(Element and text location data)
## START

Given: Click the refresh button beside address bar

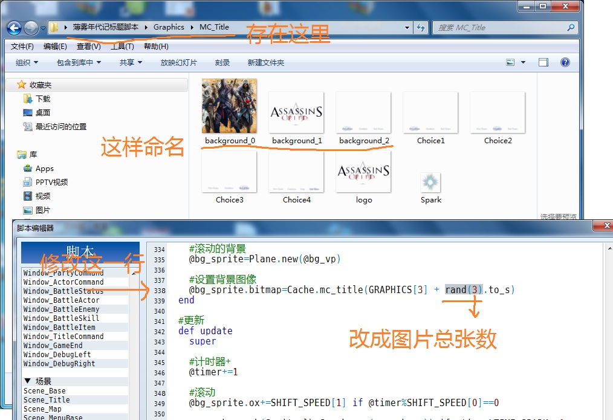Looking at the screenshot, I should click(x=421, y=27).
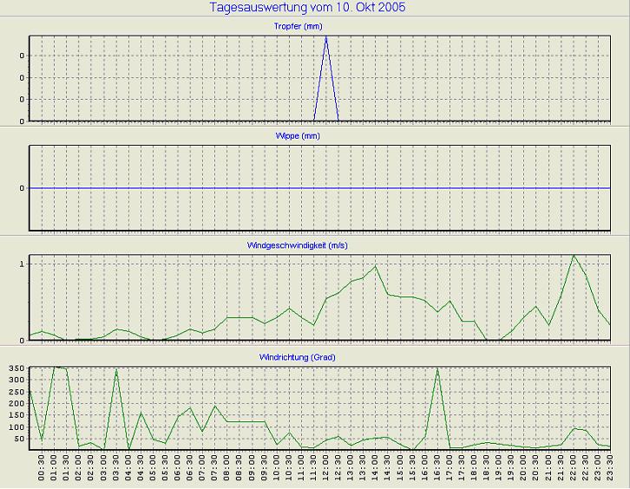The image size is (630, 489).
Task: Click the wind speed peak near 22:00
Action: [574, 256]
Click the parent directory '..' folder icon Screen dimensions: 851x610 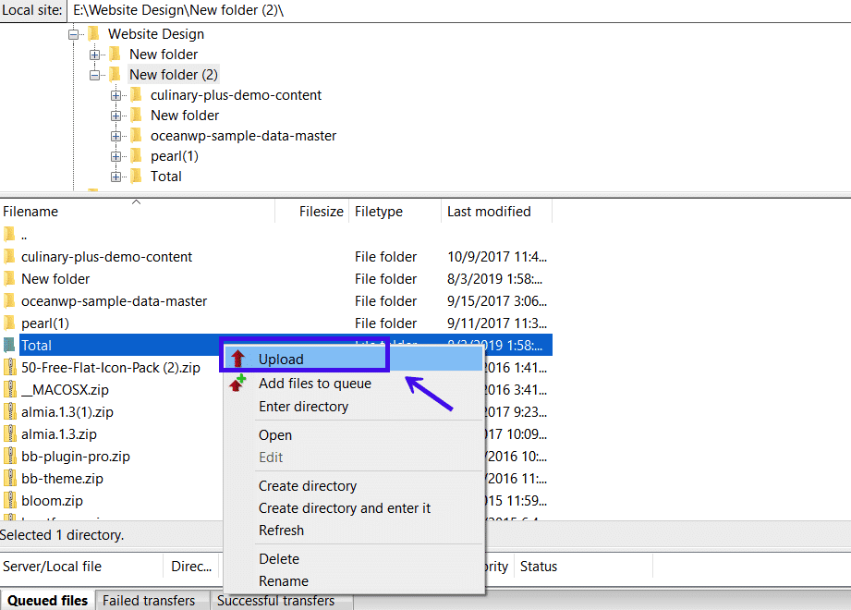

## END

**What this task involves:** Please repeat the rows above line for line, leaving out the pictures.

**In response:**
Given: Click the refresh button beside address bar

Looking at the screenshot, I should click(x=421, y=27).
The image size is (630, 489).
Task: Click the wind speed peak near 22:00
Action: [574, 256]
Click the parent directory '..' folder icon Screen dimensions: 851x610 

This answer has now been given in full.